5.Model

简介

在文心中，我们把深度学习任务中对神经网络的基本操作进行了统一封装，称为Model。一个Model实例中定义的操作包括网络结构定义（structure）、前向传播网络(forward)、优化策略设置(set_optimizer)、指标评估(get_metrics)等部分，这些部分除了可以直接使用文心预置的方法之外，均可实现自定义。

基本结构

每一个Model实例中，都需要实现4个基本功能：定义网络结构、搭建前向传播网络、设置优化策略、确定指标评估的方式。文心所有的Model都必须继承自BaseModel，这里以一个基于ERNIE的FC分类任务来举例说明：

• 定义网络结构：核心内容是初始化网络结构中每一层需要用到的OP。

def structure(self):
      """网络结构组织
      :return
      """
      emb_params = self.model_params.get("embedding")
      config_path = emb_params.get("config_path")
      self.cfg_dict = ErnieConfig(config_path)
      self.ernie_model = ErnieModel(self.cfg_dict, name='')
      initializer = nn.initializer.TruncatedNormal(std=0.02)
      self.dropout = nn.Dropout(p=0.1)
      self.fc_prediction = nn.Linear(in_features=self.hid_dim, out_features=self.num_labels,
                                     weight_attr=paddle.ParamAttr(name='cls.w_0', initializer=initializer),
                                     bias_attr='cls.b_0')
      self.loss = paddle.nn.CrossEntropyLoss(use_softmax=False)

• 搭建前向传播网络：核心内容是模型的前向计算的组网部分（使用飞桨的接口进行组网）和损失函数的计算。输出即为对输入数据执行变换计算后的结果。

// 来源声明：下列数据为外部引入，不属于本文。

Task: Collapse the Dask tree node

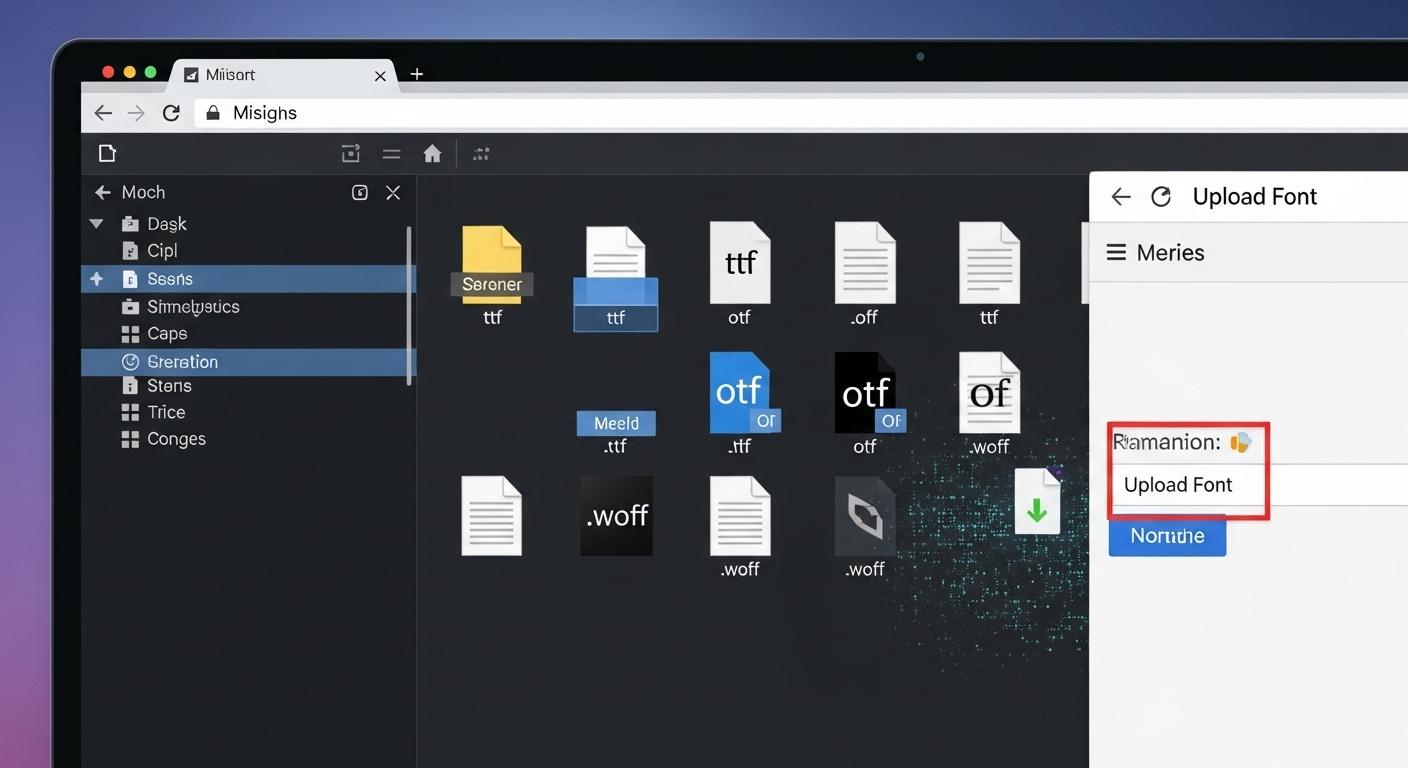Action: point(97,224)
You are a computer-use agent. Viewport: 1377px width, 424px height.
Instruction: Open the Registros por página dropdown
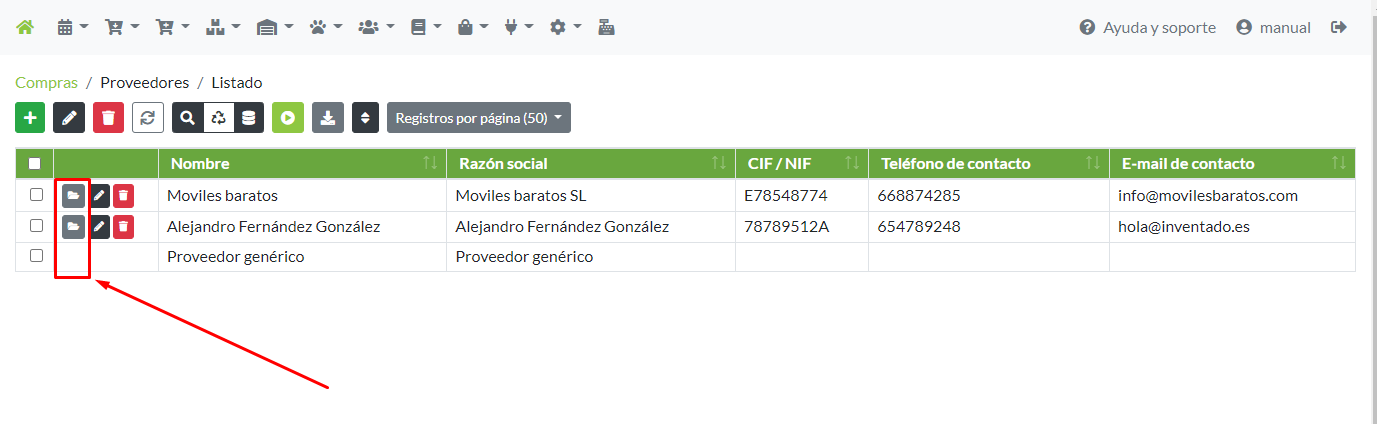pyautogui.click(x=478, y=118)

def forward(self, fields_dict, phase):
      """ 前向计算
      :param fields_dict:
      :param phase:
      :return
      """
         ## 从入参的dict中解析出由Reader构造出来的tensor数据。
      fields_dict = self.fields_process(fields_dict, phase)
      instance_text_a = fields_dict["text_a"]
      record_id_text_a = instance_text_a[InstanceName.RECORD_ID]
      text_a_src = record_id_text_a[InstanceName.SRC_IDS]
      text_a_sent = record_id_text_a[InstanceName.SENTENCE_IDS]
      ## 通过ERNIE，对样本数据构造embedding（语义表示）向量， cls_embedding为ju'x
      cls_embedding, tokens_embedding = self.ernie_model(src_ids=text_a_src, sent_ids=text_a_sent)
      cls_embedding = self.dropout(cls_embedding)
      ## 接入全连接层，降维到与训练集中的label数目相同的维度，并采用softmax进行概率映射。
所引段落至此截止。